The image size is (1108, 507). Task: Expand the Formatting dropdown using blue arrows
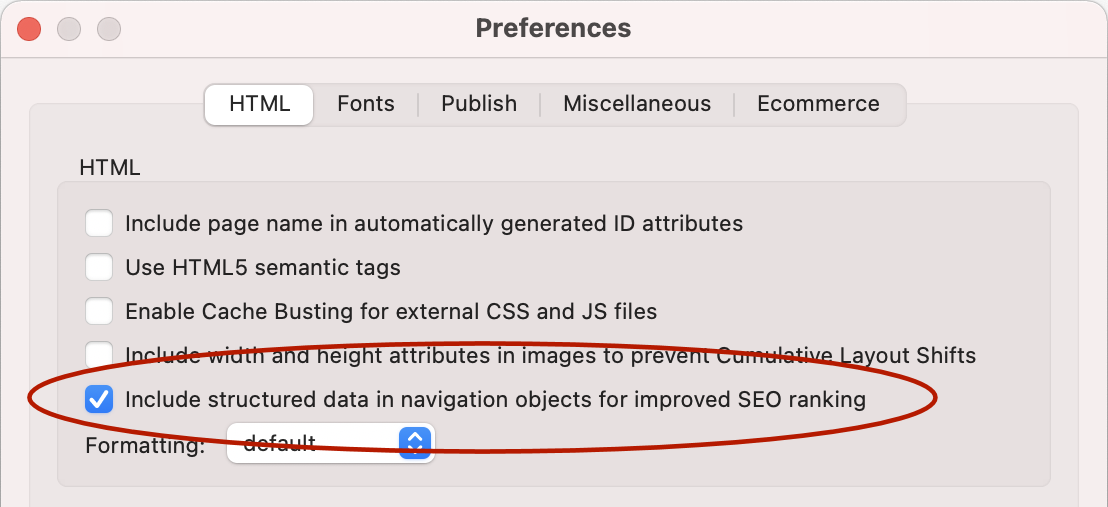click(414, 443)
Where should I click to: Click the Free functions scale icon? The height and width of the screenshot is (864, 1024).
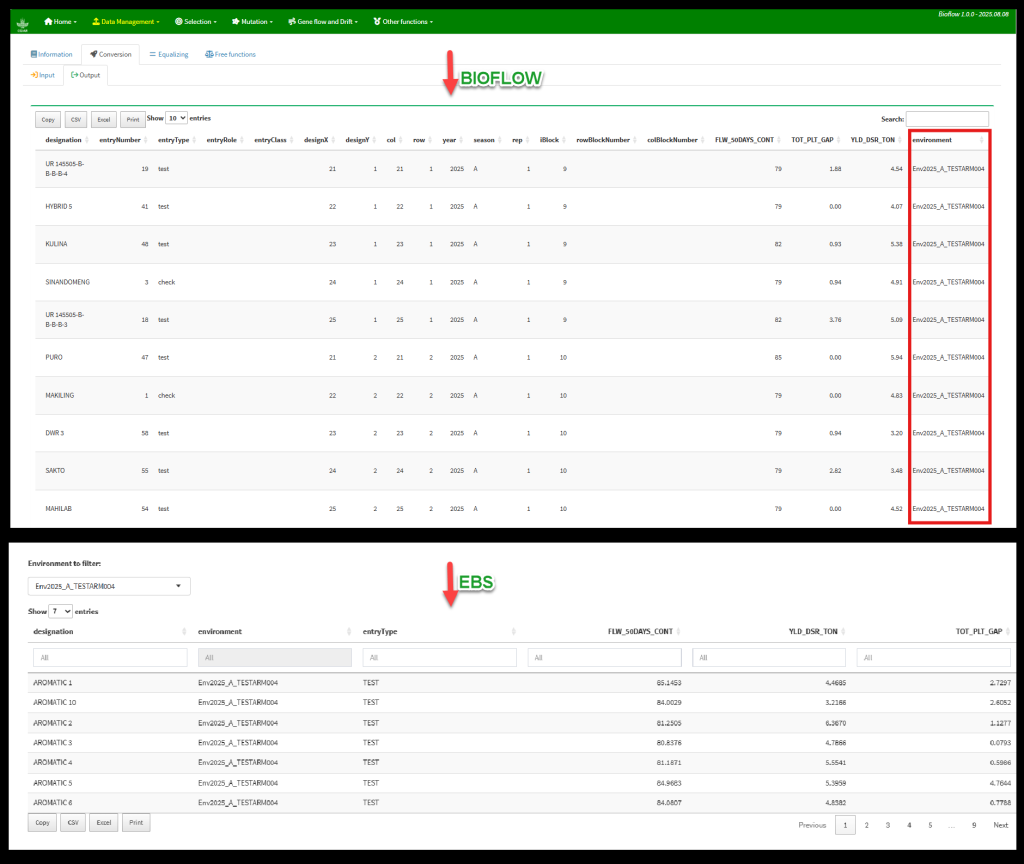(x=209, y=54)
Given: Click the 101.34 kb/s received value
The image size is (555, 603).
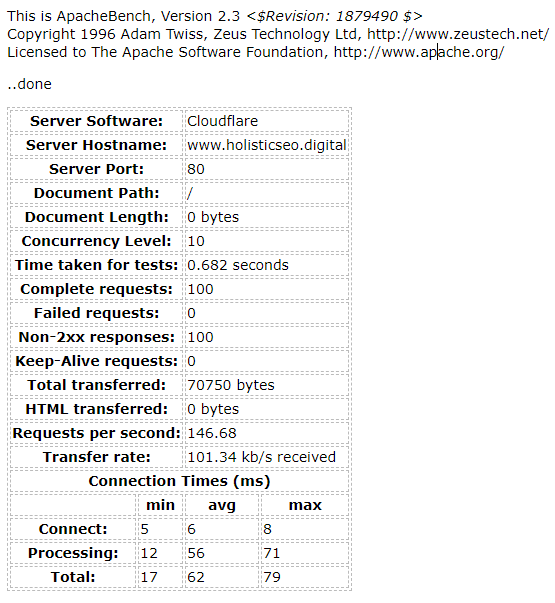Looking at the screenshot, I should [261, 457].
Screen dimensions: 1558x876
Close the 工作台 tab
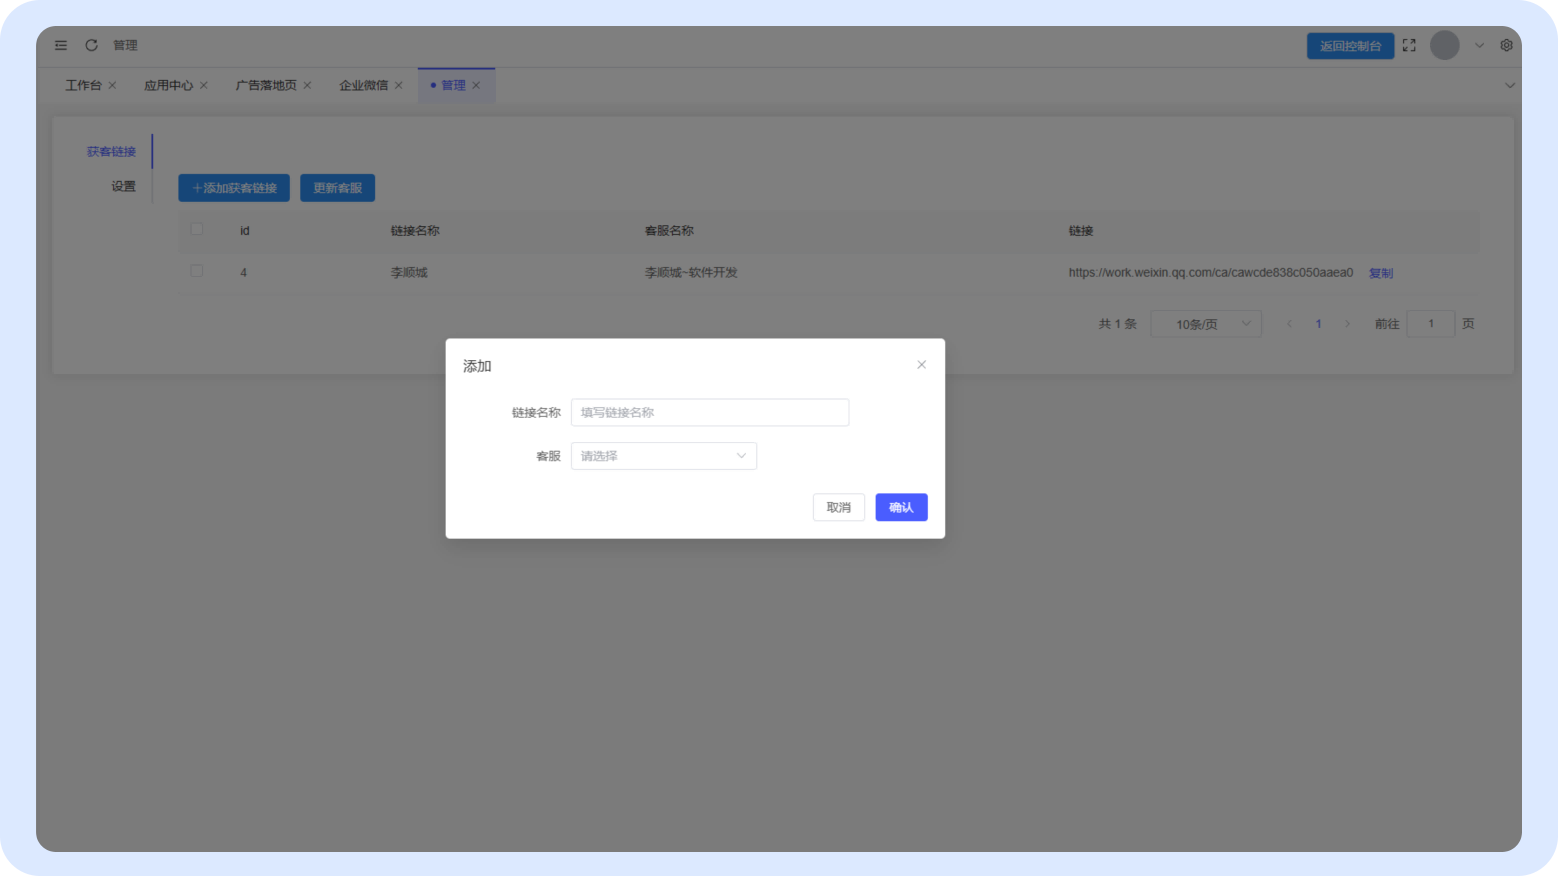click(112, 85)
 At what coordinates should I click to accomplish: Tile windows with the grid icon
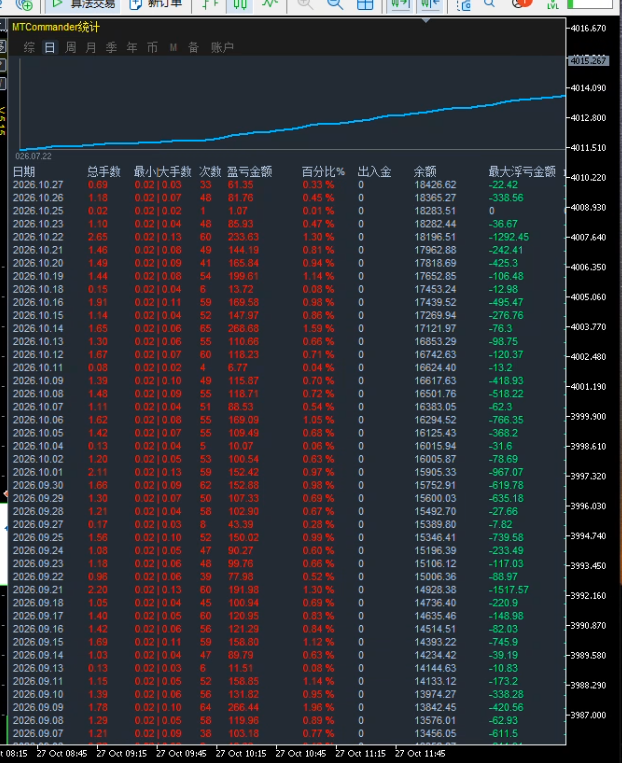(365, 5)
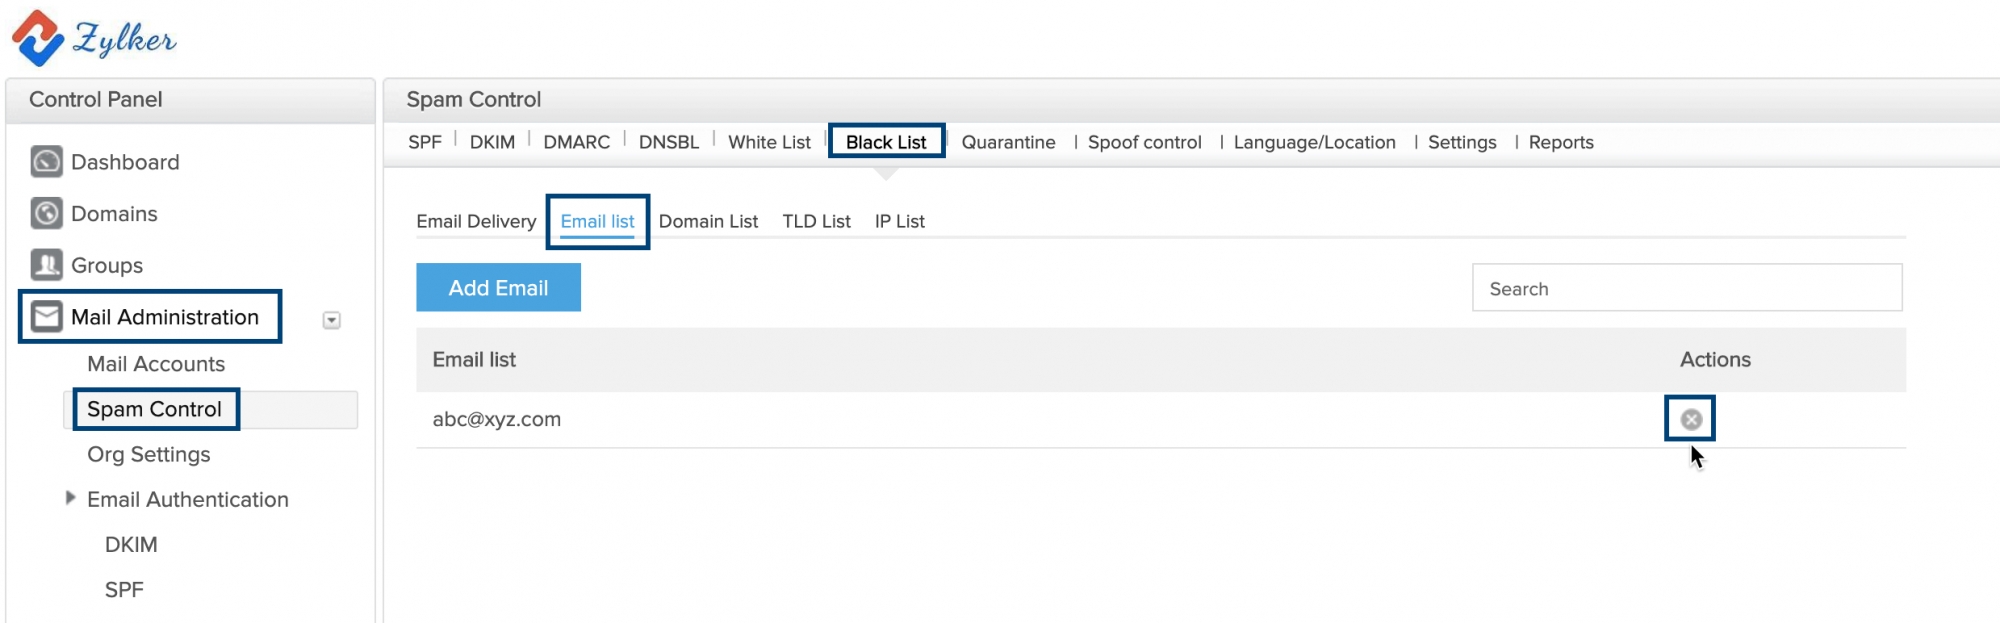The image size is (2000, 623).
Task: Switch to the TLD List sub-tab
Action: pos(816,221)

==========

YOUR ASSIGNMENT => Pictures stay out of this copy. Retype exactly the lines from the one with "At what coordinates" through the last line of the data, both ends included, and nothing more.

RESULT OF THIS TASK =>
 At what coordinates should I click to accomplish: Tile windows with the grid icon
(365, 5)
The image size is (2000, 623).
Task: Switch to the TLD List sub-tab
Action: pos(816,221)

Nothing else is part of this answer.